At a recent conference, former Sen. Phil Gramm (R‑TX) remarked, “The Democrats don’t have a health care bill. They have an empty shell.” At the time, I thought the shell would be filled through regulation. But in today’s Wall Street Journal, the Committee for Justice’s Curt Levey reminds us it would also be filled through litigation:

By creating new federally enforceable rights and obligations, layers of complex federal regulations, and dozens of new programs and agencies—not to mention 50 newfangled “exchanges”—ObamaCare would guarantee a flood of litigation. That means more money wasted on attorney fees, physicians focused on legal rather than medical considerations, and growing delays in our already-overburdened courts…


Lawsuits claiming equal protection violations will be limited only by the human capacity to feel discriminated against…


Liberals who complained about the interference of federal courts in the Terri Schiavo case may wind up regretting their push to federalize health care…

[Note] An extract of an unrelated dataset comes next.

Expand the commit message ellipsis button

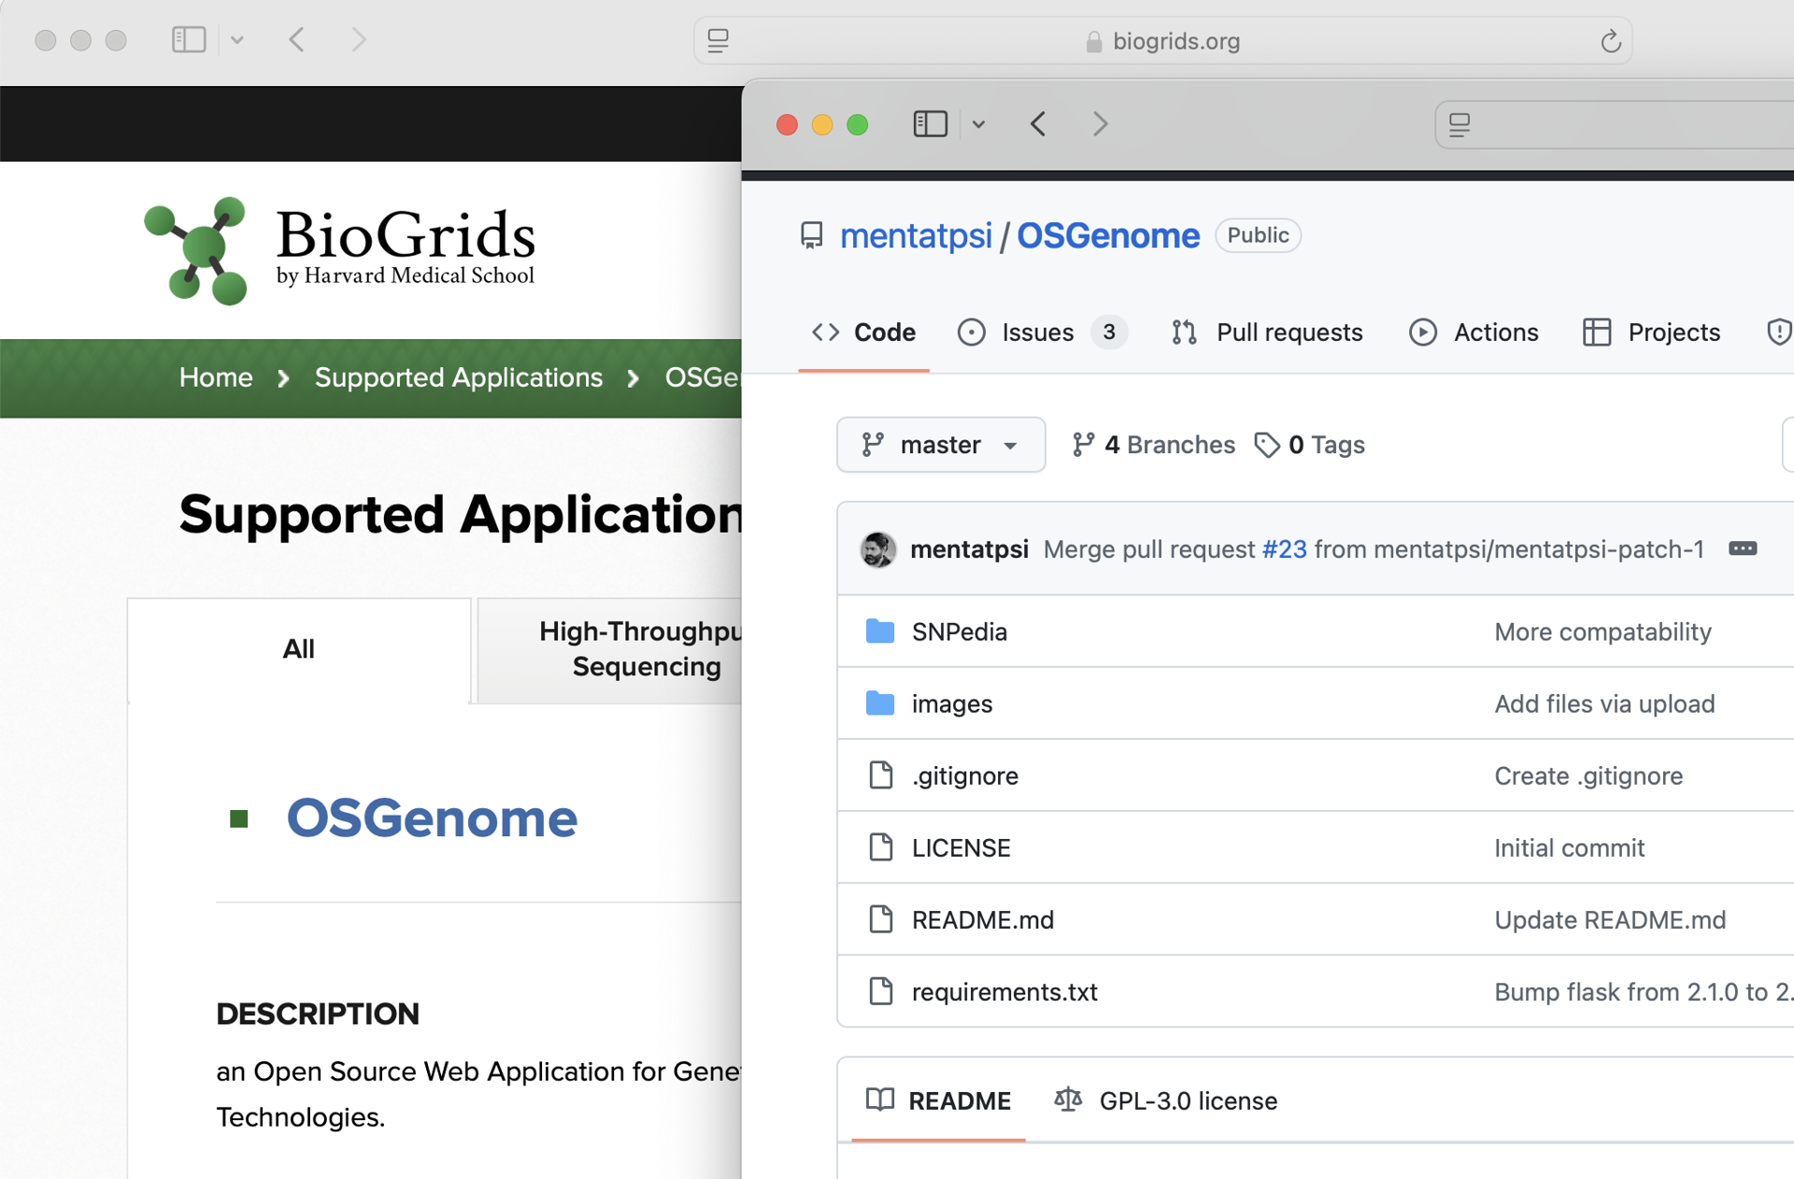(1742, 548)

Supporters of the legislation favored by the president and most of his party point to socialized medicine in Europe as evidence that federalizing health care won’t be the disaster that many predict. But European nations are not nearly as litigious as our own. The uniquely American combination of bureaucrats, trial lawyers, and judges running our health-care system will prove more costly and deadly than anyone can imagine.

Levey runs through a long list of issues that will be litigated in the courts — but he overlooked that there would be First Amendment litigation, too.